Problem details
Please return all of the records that follow, exactly as written.

Records shown
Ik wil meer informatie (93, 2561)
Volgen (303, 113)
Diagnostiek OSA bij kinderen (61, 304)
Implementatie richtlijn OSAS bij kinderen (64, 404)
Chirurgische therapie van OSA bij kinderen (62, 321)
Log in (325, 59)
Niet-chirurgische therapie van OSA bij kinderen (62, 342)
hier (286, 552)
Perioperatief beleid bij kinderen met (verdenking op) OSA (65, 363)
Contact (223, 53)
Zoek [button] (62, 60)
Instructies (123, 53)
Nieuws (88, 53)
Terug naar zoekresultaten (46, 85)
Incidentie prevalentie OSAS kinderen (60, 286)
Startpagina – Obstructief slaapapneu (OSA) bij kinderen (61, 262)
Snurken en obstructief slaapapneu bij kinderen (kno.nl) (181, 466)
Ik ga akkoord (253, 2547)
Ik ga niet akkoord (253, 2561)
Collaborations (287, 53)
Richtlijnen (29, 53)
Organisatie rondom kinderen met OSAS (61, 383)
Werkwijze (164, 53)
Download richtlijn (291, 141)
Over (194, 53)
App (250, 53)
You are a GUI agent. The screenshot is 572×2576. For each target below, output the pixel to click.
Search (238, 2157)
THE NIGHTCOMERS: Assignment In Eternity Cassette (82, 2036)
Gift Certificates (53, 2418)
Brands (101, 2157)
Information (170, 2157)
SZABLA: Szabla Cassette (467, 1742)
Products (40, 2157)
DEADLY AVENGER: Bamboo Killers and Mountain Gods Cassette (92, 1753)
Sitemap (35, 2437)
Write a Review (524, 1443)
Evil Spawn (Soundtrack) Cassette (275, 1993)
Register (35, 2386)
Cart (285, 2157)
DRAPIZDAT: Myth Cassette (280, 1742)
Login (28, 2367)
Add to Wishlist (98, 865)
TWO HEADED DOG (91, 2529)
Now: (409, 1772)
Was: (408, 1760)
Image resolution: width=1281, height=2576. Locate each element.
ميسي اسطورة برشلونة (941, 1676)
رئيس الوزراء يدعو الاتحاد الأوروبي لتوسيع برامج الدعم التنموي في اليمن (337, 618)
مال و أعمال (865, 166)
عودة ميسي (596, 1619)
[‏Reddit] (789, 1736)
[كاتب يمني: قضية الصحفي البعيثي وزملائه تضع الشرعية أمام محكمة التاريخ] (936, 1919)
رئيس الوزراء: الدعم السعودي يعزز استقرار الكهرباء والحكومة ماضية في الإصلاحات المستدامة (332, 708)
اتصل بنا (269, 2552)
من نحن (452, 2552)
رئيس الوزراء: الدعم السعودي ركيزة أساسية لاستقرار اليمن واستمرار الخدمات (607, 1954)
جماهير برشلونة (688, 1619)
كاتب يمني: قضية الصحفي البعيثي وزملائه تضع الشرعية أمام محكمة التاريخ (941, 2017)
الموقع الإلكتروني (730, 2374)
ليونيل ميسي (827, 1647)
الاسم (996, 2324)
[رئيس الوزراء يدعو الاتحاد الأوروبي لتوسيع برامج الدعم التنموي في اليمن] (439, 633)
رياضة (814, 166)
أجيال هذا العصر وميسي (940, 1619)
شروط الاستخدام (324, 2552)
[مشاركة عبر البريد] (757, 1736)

Response to the exercise
Ik wil meer informatie (93, 2561)
Volgen (303, 113)
Diagnostiek OSA bij kinderen (61, 304)
Implementatie richtlijn OSAS bij kinderen (64, 404)
Chirurgische therapie van OSA bij kinderen (62, 321)
Log in (325, 59)
Niet-chirurgische therapie van OSA bij kinderen (62, 342)
hier (286, 552)
Perioperatief beleid bij kinderen met (verdenking op) OSA (65, 363)
Contact (223, 53)
Zoek [button] (62, 60)
Instructies (123, 53)
Nieuws (88, 53)
Terug naar zoekresultaten (46, 85)
Incidentie prevalentie OSAS kinderen (60, 286)
Startpagina – Obstructief slaapapneu (OSA) bij kinderen (61, 262)
Snurken en obstructief slaapapneu bij kinderen (kno.nl) (181, 466)
Ik ga akkoord (253, 2547)
Ik ga niet akkoord (253, 2561)
Collaborations (287, 53)
Richtlijnen (29, 53)
Organisatie rondom kinderen met OSAS (61, 383)
Werkwijze (164, 53)
Download richtlijn (291, 141)
Over (194, 53)
App (250, 53)
You are a GUI agent. The screenshot is 572×2576. For each target below, output the pixel to click.
Search (238, 2157)
THE NIGHTCOMERS: Assignment In Eternity Cassette (82, 2036)
Gift Certificates (53, 2418)
Brands (101, 2157)
Information (170, 2157)
SZABLA: Szabla Cassette (467, 1742)
Products (40, 2157)
DEADLY AVENGER: Bamboo Killers and Mountain Gods Cassette (92, 1753)
Sitemap (35, 2437)
Write a Review (524, 1443)
Evil Spawn (Soundtrack) Cassette (275, 1993)
Register (35, 2386)
Cart (285, 2157)
DRAPIZDAT: Myth Cassette (280, 1742)
Login (28, 2367)
Add to Wishlist (98, 865)
TWO HEADED DOG (91, 2529)
Now: (409, 1772)
Was: (408, 1760)
Image resolution: width=1281, height=2576. Locate each element.
ميسي اسطورة برشلونة (941, 1676)
رئيس الوزراء يدعو الاتحاد الأوروبي لتوسيع برامج الدعم التنموي في اليمن (337, 618)
مال و أعمال (865, 166)
عودة ميسي (596, 1619)
[‏Reddit] (789, 1736)
[كاتب يمني: قضية الصحفي البعيثي وزملائه تضع الشرعية أمام محكمة التاريخ] (936, 1919)
رئيس الوزراء: الدعم السعودي يعزز استقرار الكهرباء والحكومة ماضية في الإصلاحات المستدامة (332, 708)
اتصل بنا (269, 2552)
من نحن (452, 2552)
رئيس الوزراء: الدعم السعودي ركيزة أساسية لاستقرار اليمن واستمرار الخدمات (607, 1954)
جماهير برشلونة (688, 1619)
كاتب يمني: قضية الصحفي البعيثي وزملائه تضع الشرعية أمام محكمة التاريخ (941, 2017)
الموقع الإلكتروني (730, 2374)
ليونيل ميسي (827, 1647)
الاسم (996, 2324)
[رئيس الوزراء يدعو الاتحاد الأوروبي لتوسيع برامج الدعم التنموي في اليمن] (439, 633)
رياضة (814, 166)
أجيال هذا العصر وميسي (940, 1619)
شروط الاستخدام (324, 2552)
[مشاركة عبر البريد] (757, 1736)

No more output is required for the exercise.